Editor’s Note: The following contains spoilers about “The Book of Boba Fett” finale.
With the benefit of hindsight, “The Book of Boba Fett” was part epilogue, a whole lot of prologue, and one giant valentine to the original “Star Wars” trilogy, attempting to put a different spin on peripheral players and underdeveloped life forms.
That was a lot (indeed, a bit too much) to juggle, as became clear when the series took an abrupt turn back into what felt more like a third season of “The Mandalorian” in the midst of its seven-episode run. Boba Fett might have great armor, but as characters go, the series exposed a rather hollow shell.
Still, series creator Jon Favreau and collaborators Dave Filoni and Robert Rodriguez clearly had plenty of action figures with which they wanted to play, all while maneuvering to reunite the central duo from “The Mandalorian.”
The action-packed finale included a protracted showdown between Boba Fett (Temuera Morrison) and his ragtag roster of allies against the criminal Pyke syndicate, which not only had them outnumbered but seemingly outflanked. The ensuing battle – in the season’s longest installment – contained numerous last-minute rescues and an old-style western gunfight, pitting Boba against the bounty hunter Cad Bane (again voiced by Corey Burton), another fan favorites imported from the “Star Wars” animated universe, which planted fertile seeds for the live-action fare.
One recurring theme in “Book of Boba Fett” sought to showcase residents of Tatooine that played minor roles in the original trilogy in a different light. Here, that included Boba’s (somewhat) tamed Rancor monster joining in the final battle, which followed the more sympathetic view of the Tuskens during Boba’s time with them in earlier episodes.
Despite rousing moments the series couldn’t entirely overcome its awkward structure, which underscored that “Boba Fett” existed as an offshoot of “The Mandalorian.” The final episodes thus went about the task of bringing that title character back together with Grogu, a.k.a.
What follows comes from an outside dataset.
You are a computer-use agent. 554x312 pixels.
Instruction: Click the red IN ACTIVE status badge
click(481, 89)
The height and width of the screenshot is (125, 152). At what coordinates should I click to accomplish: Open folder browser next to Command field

Baby Yoda, after he had found a new home and destiny under the tutelage of Luke Skywalker. (An encore appearance by Mark Hamill, along with Rosario Dawson as Ahsoka Tano, elevated “fan service” to almost giddy extremes.)
While that term is usually evoked derisively, Favreau and Filoni have embraced the idea of giving the audience what it wants – less out of a sense of obligation than because that’s what they want to see too.
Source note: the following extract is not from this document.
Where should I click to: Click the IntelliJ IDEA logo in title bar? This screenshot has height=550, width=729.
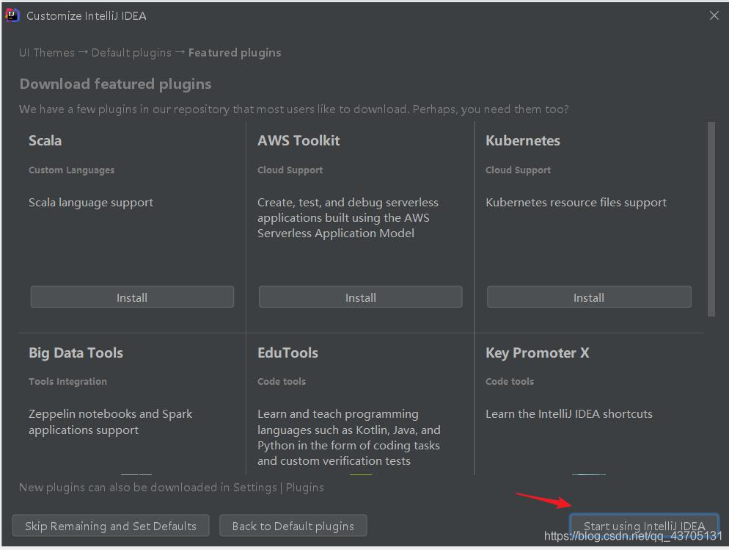pyautogui.click(x=12, y=15)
That said, after the crescendo of that Luke cameo at the end of season two, one suspects the reunion was motivated at least in part by Disney’s desire to ensure that it can keep peddling “Baby Yoda” merchandise.
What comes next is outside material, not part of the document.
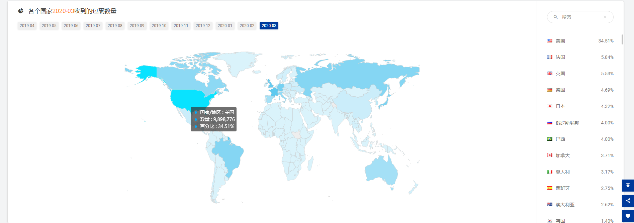
Task: Click the Canada flag icon
Action: [549, 155]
Overall, “Book of Boba Fett” represented an interesting if not wholly successful experiment, adding pieces to a “Star Wars” live-action arsenal for Disney+ that can now look forward to eagerly anticipated series featuring Obi-Wan Kenobi and Ahsoka – characters with more heft than Boba Fett ultimately brought to the party.
Given the tone of these shows, think of this as a very expensive “B” western. As for those who might have been skeptical whether Boba Fett, given his limited screen time through the years, could sustain his own program, the way “The Book of Boba Fett” unfolded, for better and worse, basically rendered that question moot.